§ What you need to do
Find every line in the entries below that contains the word "Alaçam" and copy each of those lines.

☆ ☆ ☆ ☆

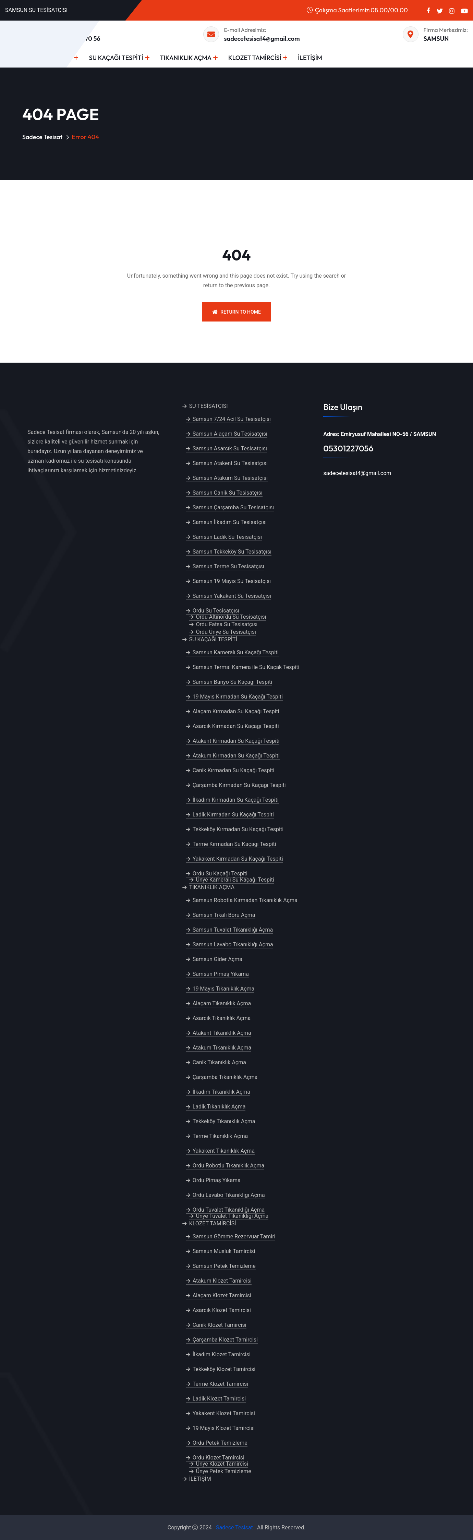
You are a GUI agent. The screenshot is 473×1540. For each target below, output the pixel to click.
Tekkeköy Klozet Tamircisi (224, 1369)
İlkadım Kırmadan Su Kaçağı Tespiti (236, 800)
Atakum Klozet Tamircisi (222, 1280)
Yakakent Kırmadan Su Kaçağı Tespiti (238, 859)
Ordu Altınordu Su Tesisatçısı (231, 617)
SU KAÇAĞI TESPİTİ (116, 58)
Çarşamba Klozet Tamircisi (225, 1339)
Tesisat (244, 1527)
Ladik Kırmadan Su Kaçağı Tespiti (233, 814)
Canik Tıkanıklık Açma (219, 1062)
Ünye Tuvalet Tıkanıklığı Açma (232, 1216)
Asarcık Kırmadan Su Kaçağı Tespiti (236, 726)
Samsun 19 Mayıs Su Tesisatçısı (232, 581)
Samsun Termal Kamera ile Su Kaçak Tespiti (246, 667)
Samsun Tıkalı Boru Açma (224, 915)
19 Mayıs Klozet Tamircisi (224, 1428)
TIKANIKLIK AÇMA (186, 58)
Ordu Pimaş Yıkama (217, 1180)
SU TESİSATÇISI (208, 406)
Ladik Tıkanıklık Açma (219, 1106)
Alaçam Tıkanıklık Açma (222, 1003)
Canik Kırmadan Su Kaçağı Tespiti (234, 770)
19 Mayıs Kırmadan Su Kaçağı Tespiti (238, 696)
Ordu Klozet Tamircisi (218, 1457)
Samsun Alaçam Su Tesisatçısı (230, 434)
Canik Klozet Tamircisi (219, 1325)
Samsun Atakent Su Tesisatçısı (230, 463)
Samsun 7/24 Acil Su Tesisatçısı (232, 419)
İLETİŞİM (310, 58)
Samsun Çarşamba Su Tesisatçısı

☆ ☆ ☆ ☆

§ Response to this exercise
Alaçam Tıkanıklık Açma (222, 1003)
Samsun Alaçam Su Tesisatçısı (230, 434)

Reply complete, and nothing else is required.